**Records to process**:

◇ ◇ ◇

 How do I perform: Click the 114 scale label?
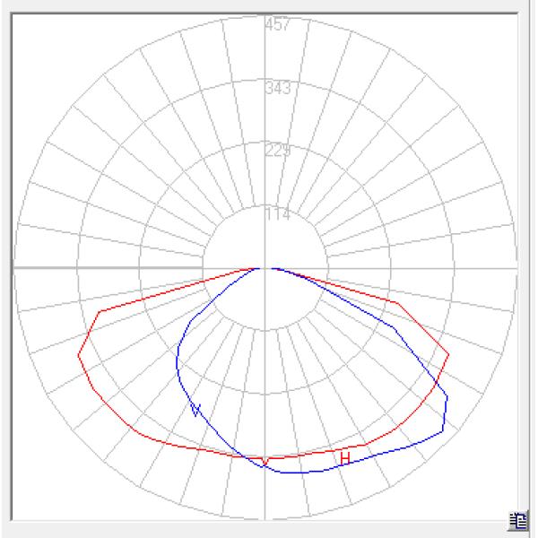(277, 215)
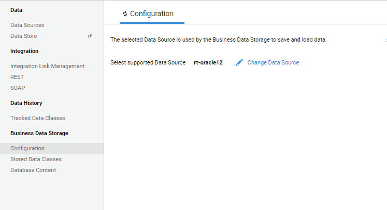The image size is (387, 210).
Task: Open the SOAP integration page
Action: click(18, 88)
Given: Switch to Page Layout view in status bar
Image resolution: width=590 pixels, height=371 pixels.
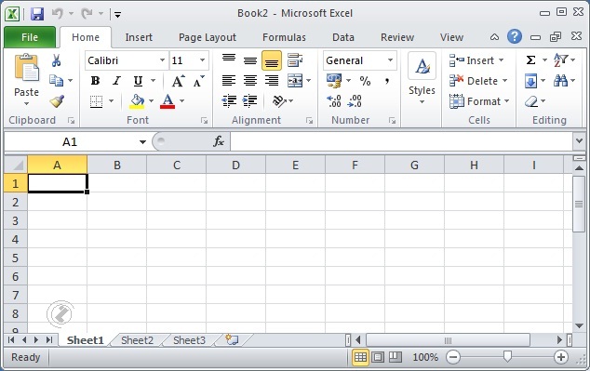Looking at the screenshot, I should (378, 357).
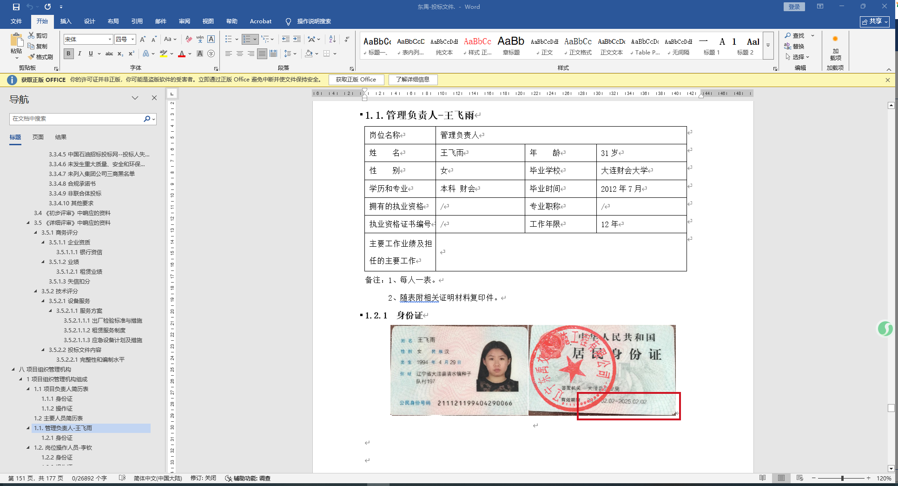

◇ ◇ ◇

**Work instruction**:
Please output the lines from the line that contains "Image resolution: width=590" through the end of the records, both ends included, exactly and with no pictures.

**Written reply**:
Image resolution: width=590 pixels, height=371 pixels.
Looking at the screenshot, I should (378, 357).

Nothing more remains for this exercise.